The lines below, beginning at the one that contains "variables libres (200, 962)" and ending at the last, are to be retyped exactly.

------------------------------------------------------------------------

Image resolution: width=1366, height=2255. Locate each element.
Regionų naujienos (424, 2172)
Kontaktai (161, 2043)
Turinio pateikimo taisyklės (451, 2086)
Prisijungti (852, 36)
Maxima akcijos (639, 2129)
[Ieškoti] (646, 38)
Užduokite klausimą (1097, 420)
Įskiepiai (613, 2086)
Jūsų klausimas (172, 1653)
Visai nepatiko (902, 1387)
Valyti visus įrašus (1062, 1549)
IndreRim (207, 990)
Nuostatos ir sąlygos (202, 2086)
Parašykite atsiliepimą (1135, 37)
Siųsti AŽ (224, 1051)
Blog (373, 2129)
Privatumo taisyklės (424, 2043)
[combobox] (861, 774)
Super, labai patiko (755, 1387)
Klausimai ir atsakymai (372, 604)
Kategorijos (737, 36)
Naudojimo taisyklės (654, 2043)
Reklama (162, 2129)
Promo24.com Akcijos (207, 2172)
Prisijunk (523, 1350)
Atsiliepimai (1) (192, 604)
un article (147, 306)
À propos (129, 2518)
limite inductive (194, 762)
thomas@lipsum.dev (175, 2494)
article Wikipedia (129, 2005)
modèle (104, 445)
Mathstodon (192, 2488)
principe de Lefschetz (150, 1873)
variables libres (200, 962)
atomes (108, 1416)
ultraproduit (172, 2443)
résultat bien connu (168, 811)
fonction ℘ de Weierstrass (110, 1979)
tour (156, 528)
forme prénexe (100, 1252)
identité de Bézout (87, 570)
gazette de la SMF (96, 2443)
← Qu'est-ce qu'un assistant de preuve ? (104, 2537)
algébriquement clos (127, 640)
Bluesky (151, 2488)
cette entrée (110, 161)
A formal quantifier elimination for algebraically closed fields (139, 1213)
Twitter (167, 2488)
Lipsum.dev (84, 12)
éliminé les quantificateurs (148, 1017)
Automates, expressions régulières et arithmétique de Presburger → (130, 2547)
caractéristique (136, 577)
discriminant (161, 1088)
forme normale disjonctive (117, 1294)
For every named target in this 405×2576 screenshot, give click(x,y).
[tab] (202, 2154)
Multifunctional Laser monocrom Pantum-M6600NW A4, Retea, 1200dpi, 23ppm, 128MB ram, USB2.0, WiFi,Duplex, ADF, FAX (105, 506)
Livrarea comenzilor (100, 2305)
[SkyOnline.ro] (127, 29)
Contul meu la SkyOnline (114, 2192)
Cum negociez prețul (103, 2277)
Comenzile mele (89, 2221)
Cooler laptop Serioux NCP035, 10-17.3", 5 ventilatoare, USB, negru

------------------------------------------------------------------------

■ **Task output**
variables libres (200, 962)
atomes (108, 1416)
ultraproduit (172, 2443)
résultat bien connu (168, 811)
fonction ℘ de Weierstrass (110, 1979)
tour (156, 528)
forme prénexe (100, 1252)
identité de Bézout (87, 570)
gazette de la SMF (96, 2443)
← Qu'est-ce qu'un assistant de preuve ? (104, 2537)
algébriquement clos (127, 640)
Bluesky (151, 2488)
cette entrée (110, 161)
A formal quantifier elimination for algebraically closed fields (139, 1213)
Twitter (167, 2488)
Lipsum.dev (84, 12)
éliminé les quantificateurs (148, 1017)
Automates, expressions régulières et arithmétique de Presburger → (130, 2547)
caractéristique (136, 577)
discriminant (161, 1088)
forme normale disjonctive (117, 1294)
For every named target in this 405×2576 screenshot, give click(x,y).
[tab] (202, 2154)
Multifunctional Laser monocrom Pantum-M6600NW A4, Retea, 1200dpi, 23ppm, 128MB ram, USB2.0, WiFi,Duplex, ADF, FAX (105, 506)
Livrarea comenzilor (100, 2305)
[SkyOnline.ro] (127, 29)
Contul meu la SkyOnline (114, 2192)
Cum negociez prețul (103, 2277)
Comenzile mele (89, 2221)
Cooler laptop Serioux NCP035, 10-17.3", 5 ventilatoare, USB, negru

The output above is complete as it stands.